[Word and element location records]
^^^^

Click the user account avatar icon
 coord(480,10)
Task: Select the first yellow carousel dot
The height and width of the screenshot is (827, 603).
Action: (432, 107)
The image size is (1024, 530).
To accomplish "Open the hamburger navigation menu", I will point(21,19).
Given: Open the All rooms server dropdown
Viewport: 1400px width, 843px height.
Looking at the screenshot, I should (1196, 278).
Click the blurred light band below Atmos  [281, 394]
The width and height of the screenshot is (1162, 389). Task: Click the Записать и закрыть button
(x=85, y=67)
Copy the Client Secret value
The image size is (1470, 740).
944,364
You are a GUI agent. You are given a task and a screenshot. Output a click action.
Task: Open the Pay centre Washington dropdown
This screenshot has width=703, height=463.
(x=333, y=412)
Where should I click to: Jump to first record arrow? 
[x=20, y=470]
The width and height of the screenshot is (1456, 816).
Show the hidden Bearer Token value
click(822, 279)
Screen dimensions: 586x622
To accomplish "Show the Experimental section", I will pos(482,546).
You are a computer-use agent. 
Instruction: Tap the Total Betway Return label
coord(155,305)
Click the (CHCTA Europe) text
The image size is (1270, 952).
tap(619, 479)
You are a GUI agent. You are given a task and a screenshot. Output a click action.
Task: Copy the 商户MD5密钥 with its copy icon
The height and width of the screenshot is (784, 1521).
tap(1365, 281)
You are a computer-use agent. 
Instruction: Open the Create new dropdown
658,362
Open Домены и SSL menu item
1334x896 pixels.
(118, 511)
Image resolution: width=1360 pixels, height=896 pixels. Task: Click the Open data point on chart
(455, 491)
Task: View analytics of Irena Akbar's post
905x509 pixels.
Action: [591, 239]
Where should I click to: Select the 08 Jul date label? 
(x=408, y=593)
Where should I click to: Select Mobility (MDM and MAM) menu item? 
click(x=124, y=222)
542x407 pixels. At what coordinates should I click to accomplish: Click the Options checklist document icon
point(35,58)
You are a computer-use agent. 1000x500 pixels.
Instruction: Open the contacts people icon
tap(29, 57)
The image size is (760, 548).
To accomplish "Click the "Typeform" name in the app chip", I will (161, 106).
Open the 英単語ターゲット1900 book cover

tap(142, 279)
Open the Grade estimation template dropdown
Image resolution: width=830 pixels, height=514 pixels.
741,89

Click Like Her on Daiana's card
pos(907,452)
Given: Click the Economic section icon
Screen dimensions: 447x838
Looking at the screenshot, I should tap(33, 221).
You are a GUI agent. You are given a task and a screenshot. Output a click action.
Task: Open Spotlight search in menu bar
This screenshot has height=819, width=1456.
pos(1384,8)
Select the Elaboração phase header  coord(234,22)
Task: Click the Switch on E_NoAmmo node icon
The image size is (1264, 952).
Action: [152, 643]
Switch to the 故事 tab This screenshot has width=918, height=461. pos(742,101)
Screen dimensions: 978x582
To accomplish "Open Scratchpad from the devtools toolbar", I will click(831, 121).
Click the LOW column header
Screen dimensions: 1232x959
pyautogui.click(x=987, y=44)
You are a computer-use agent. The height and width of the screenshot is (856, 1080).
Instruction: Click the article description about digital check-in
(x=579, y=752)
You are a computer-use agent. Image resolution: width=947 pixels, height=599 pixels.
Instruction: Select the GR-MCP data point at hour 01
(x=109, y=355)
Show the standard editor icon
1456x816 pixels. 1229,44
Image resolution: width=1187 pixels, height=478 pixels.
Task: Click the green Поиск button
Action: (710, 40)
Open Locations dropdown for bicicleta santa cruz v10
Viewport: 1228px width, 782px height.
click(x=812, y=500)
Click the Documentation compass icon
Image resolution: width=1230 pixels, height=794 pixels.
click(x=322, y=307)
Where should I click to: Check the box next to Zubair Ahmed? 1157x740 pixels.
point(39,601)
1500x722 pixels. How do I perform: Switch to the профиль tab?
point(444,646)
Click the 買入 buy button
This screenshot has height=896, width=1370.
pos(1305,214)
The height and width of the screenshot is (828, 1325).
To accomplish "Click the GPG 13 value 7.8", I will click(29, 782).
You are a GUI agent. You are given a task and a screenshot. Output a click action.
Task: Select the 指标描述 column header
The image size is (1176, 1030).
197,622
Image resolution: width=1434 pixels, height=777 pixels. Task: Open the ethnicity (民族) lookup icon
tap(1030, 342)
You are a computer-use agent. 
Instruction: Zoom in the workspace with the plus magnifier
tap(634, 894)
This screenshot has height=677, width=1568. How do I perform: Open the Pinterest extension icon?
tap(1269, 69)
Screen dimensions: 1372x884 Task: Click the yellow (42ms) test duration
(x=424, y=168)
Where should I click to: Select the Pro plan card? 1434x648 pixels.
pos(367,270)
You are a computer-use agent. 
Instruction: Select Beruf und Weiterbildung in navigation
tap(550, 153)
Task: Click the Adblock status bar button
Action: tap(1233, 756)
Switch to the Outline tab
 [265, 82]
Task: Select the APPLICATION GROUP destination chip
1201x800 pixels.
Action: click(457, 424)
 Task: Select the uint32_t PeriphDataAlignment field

^^^^

> **EXERCISE**: Reproduce every one of the entries above, keeping each line identical to the original.

> **EXERCISE OUTPUT**:
Click the user account avatar icon
 coord(480,10)
Task: Select the first yellow carousel dot
The height and width of the screenshot is (827, 603).
Action: (432, 107)
The image size is (1024, 530).
To accomplish "Open the hamburger navigation menu", I will point(21,19).
Given: Open the All rooms server dropdown
Viewport: 1400px width, 843px height.
Looking at the screenshot, I should (1196, 278).
Click the blurred light band below Atmos  [281, 394]
The width and height of the screenshot is (1162, 389). Task: Click the Записать и закрыть button
(x=85, y=67)
Copy the Client Secret value
The image size is (1470, 740).
944,364
You are a GUI agent. You are given a task and a screenshot. Output a click action.
Task: Open the Pay centre Washington dropdown
This screenshot has width=703, height=463.
(x=333, y=412)
Where should I click to: Jump to first record arrow? 
[x=20, y=470]
The width and height of the screenshot is (1456, 816).
Show the hidden Bearer Token value
click(822, 279)
Screen dimensions: 586x622
To accomplish "Show the Experimental section", I will pos(482,546).
You are a computer-use agent. 
Instruction: Tap the Total Betway Return label
coord(155,305)
Click the (CHCTA Europe) text
The image size is (1270, 952).
tap(619, 479)
You are a GUI agent. You are given a task and a screenshot. Output a click action.
Task: Copy the 商户MD5密钥 with its copy icon
The height and width of the screenshot is (784, 1521).
tap(1365, 281)
You are a computer-use agent. 
Instruction: Open the Create new dropdown
658,362
Open Домены и SSL menu item
1334x896 pixels.
(118, 511)
Image resolution: width=1360 pixels, height=896 pixels. Task: Click the Open data point on chart
(455, 491)
Task: View analytics of Irena Akbar's post
905x509 pixels.
Action: [591, 239]
Where should I click to: Select the 08 Jul date label? 
(x=408, y=593)
Where should I click to: Select Mobility (MDM and MAM) menu item? 
click(x=124, y=222)
542x407 pixels. At what coordinates should I click to accomplish: Click the Options checklist document icon
point(35,58)
You are a computer-use agent. 1000x500 pixels.
Instruction: Open the contacts people icon
tap(29, 57)
The image size is (760, 548).
To accomplish "Click the "Typeform" name in the app chip", I will (161, 106).
Open the 英単語ターゲット1900 book cover

tap(142, 279)
Open the Grade estimation template dropdown
Image resolution: width=830 pixels, height=514 pixels.
741,89

Click Like Her on Daiana's card
pos(907,452)
Given: Click the Economic section icon
Screen dimensions: 447x838
Looking at the screenshot, I should tap(33, 221).
You are a GUI agent. You are given a task and a screenshot. Output a click action.
Task: Open Spotlight search in menu bar
This screenshot has height=819, width=1456.
pos(1384,8)
Select the Elaboração phase header  coord(234,22)
Task: Click the Switch on E_NoAmmo node icon
The image size is (1264, 952).
Action: [152, 643]
Switch to the 故事 tab This screenshot has width=918, height=461. pos(742,101)
Screen dimensions: 978x582
To accomplish "Open Scratchpad from the devtools toolbar", I will click(831, 121).
Click the LOW column header
Screen dimensions: 1232x959
pyautogui.click(x=987, y=44)
You are a computer-use agent. The height and width of the screenshot is (856, 1080).
Instruction: Click the article description about digital check-in
(x=579, y=752)
You are a computer-use agent. Image resolution: width=947 pixels, height=599 pixels.
Instruction: Select the GR-MCP data point at hour 01
(x=109, y=355)
Show the standard editor icon
1456x816 pixels. 1229,44
Image resolution: width=1187 pixels, height=478 pixels.
Task: Click the green Поиск button
Action: (710, 40)
Open Locations dropdown for bicicleta santa cruz v10
Viewport: 1228px width, 782px height.
click(x=812, y=500)
Click the Documentation compass icon
Image resolution: width=1230 pixels, height=794 pixels.
click(x=322, y=307)
Where should I click to: Check the box next to Zubair Ahmed? 1157x740 pixels.
point(39,601)
1500x722 pixels. How do I perform: Switch to the профиль tab?
point(444,646)
Click the 買入 buy button
This screenshot has height=896, width=1370.
pos(1305,214)
The height and width of the screenshot is (828, 1325).
To accomplish "Click the GPG 13 value 7.8", I will click(29, 782).
You are a GUI agent. You are given a task and a screenshot. Output a click action.
Task: Select the 指标描述 column header
The image size is (1176, 1030).
197,622
Image resolution: width=1434 pixels, height=777 pixels. Task: Open the ethnicity (民族) lookup icon
tap(1030, 342)
You are a computer-use agent. 
Instruction: Zoom in the workspace with the plus magnifier
tap(634, 894)
This screenshot has height=677, width=1568. How do I perform: Open the Pinterest extension icon?
tap(1269, 69)
Screen dimensions: 1372x884 Task: Click the yellow (42ms) test duration
(x=424, y=168)
Where should I click to: Select the Pro plan card? 1434x648 pixels.
pos(367,270)
You are a computer-use agent. 
Instruction: Select Beruf und Weiterbildung in navigation
tap(550, 153)
Task: Click the Adblock status bar button
Action: tap(1233, 756)
Switch to the Outline tab
 [265, 82]
Task: Select the APPLICATION GROUP destination chip
1201x800 pixels.
Action: click(457, 424)
 Task: Select the uint32_t PeriphDataAlignment field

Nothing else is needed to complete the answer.